▸ Saved data entries:

—————

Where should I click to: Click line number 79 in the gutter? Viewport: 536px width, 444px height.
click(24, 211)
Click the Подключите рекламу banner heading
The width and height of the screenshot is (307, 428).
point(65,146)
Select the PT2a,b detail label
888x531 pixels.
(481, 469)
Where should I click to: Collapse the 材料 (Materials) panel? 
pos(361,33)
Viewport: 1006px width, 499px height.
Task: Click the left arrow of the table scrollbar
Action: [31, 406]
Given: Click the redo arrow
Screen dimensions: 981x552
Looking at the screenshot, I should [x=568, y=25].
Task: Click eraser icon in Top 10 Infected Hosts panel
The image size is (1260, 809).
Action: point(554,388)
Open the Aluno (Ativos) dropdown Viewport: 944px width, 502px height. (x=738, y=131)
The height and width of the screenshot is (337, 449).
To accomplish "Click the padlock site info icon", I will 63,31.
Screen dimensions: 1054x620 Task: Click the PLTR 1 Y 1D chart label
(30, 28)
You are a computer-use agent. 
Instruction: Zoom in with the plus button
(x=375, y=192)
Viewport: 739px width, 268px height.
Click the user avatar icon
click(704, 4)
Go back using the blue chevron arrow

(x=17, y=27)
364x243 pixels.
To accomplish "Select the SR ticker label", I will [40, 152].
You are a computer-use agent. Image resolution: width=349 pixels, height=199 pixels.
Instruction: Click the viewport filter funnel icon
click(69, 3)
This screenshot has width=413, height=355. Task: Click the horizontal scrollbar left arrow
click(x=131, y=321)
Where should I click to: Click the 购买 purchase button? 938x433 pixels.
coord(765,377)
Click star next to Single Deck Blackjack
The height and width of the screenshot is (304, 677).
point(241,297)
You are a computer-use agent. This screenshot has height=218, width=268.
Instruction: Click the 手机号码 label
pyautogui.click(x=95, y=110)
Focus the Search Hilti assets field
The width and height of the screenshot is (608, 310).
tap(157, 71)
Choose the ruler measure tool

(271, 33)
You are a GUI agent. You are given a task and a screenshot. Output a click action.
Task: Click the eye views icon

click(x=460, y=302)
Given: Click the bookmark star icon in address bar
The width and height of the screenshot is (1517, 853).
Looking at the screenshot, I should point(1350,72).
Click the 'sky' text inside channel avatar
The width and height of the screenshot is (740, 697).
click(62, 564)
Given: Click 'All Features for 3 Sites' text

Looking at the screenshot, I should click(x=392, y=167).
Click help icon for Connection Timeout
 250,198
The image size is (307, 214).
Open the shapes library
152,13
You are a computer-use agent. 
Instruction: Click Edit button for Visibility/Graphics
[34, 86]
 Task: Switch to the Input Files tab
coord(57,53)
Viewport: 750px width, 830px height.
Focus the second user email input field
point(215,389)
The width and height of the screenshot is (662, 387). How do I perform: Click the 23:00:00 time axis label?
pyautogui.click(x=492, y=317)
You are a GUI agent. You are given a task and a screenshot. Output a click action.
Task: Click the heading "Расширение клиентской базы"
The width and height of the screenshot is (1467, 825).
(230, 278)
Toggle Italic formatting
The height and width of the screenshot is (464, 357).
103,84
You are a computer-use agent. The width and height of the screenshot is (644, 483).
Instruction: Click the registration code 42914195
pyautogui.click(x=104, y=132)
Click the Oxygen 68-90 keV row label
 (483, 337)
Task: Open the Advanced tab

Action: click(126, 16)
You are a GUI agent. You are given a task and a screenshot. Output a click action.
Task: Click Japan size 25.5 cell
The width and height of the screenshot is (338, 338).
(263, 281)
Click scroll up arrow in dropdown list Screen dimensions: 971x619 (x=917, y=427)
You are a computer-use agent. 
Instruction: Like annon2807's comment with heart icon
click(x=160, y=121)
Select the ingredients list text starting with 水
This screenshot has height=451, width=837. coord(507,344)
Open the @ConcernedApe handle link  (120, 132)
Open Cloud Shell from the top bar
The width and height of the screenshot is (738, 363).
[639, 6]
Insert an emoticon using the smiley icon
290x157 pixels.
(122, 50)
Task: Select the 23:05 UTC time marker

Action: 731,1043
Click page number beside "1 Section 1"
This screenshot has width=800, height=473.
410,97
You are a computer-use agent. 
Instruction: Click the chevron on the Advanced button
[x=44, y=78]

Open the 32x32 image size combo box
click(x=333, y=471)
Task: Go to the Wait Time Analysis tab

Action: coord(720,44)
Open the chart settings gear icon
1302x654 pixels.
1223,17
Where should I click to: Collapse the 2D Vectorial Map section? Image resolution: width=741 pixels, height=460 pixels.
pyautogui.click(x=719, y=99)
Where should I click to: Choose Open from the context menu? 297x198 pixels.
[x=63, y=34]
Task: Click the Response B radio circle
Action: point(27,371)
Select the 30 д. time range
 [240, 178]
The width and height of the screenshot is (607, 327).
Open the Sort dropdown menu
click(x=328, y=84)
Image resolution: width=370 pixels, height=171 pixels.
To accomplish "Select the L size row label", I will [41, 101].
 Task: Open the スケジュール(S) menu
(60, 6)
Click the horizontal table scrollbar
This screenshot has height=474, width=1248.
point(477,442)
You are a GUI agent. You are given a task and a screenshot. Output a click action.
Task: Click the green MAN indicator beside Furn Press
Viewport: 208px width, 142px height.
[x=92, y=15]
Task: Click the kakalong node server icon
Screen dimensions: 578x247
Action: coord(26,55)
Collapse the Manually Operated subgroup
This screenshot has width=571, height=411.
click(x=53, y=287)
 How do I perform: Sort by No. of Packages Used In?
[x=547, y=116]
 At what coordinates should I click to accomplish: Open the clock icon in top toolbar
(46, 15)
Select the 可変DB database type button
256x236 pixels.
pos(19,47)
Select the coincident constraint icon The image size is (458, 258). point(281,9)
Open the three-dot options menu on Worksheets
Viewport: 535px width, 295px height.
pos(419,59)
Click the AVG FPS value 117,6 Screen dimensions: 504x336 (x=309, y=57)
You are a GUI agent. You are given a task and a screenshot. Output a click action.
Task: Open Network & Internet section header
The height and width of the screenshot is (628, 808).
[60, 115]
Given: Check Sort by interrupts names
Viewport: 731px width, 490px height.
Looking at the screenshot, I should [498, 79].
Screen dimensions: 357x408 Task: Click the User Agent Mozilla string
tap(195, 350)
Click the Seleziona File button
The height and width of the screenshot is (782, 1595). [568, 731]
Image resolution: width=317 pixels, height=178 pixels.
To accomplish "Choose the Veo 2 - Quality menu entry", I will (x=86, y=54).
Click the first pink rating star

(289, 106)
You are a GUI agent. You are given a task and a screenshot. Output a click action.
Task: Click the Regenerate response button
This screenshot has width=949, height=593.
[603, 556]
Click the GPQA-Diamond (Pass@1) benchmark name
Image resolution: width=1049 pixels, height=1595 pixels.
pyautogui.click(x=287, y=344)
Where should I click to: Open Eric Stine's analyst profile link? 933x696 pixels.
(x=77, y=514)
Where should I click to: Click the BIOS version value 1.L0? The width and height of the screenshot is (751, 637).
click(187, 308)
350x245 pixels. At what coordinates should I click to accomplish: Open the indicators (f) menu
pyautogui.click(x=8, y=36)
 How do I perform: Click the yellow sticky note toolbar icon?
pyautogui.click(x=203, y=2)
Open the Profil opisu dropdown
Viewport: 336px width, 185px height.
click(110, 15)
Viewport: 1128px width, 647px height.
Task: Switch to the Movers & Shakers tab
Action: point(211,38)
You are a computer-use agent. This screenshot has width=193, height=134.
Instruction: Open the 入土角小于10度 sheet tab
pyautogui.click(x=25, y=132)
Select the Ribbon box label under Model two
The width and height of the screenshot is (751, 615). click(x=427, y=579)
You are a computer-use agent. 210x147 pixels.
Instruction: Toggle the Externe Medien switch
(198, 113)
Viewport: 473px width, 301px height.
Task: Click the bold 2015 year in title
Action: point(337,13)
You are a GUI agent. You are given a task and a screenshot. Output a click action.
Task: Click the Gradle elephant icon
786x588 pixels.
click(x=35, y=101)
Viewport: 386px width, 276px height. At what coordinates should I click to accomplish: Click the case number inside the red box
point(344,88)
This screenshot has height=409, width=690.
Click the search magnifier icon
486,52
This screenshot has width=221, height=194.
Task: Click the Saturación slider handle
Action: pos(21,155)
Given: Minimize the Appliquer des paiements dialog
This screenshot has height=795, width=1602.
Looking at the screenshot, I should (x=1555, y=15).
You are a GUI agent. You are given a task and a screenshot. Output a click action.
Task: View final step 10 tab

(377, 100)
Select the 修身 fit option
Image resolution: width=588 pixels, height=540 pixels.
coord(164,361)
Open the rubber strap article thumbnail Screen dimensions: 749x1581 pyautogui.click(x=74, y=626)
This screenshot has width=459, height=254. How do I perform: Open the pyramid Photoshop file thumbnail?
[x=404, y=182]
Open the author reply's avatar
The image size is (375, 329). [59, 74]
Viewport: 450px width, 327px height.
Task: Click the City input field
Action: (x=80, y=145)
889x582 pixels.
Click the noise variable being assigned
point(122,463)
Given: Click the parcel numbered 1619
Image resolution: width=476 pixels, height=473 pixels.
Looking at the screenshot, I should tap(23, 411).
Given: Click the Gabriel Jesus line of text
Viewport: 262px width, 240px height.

—————

▸ WHAT YOU HAVE TO DO:
Write down exactly the span of lines above from the one containing "Where should I click to: Click the 购买" to the one containing "Given: Click the bookmark", both ends included.

▸ YOUR RESPONSE:
Where should I click to: Click the 购买 purchase button? 938x433 pixels.
coord(765,377)
Click star next to Single Deck Blackjack
The height and width of the screenshot is (304, 677).
point(241,297)
You are a computer-use agent. This screenshot has height=218, width=268.
Instruction: Click the 手机号码 label
pyautogui.click(x=95, y=110)
Focus the Search Hilti assets field
The width and height of the screenshot is (608, 310).
tap(157, 71)
Choose the ruler measure tool

(271, 33)
You are a GUI agent. You are given a task and a screenshot. Output a click action.
Task: Click the eye views icon

click(x=460, y=302)
Given: Click the bookmark star icon in address bar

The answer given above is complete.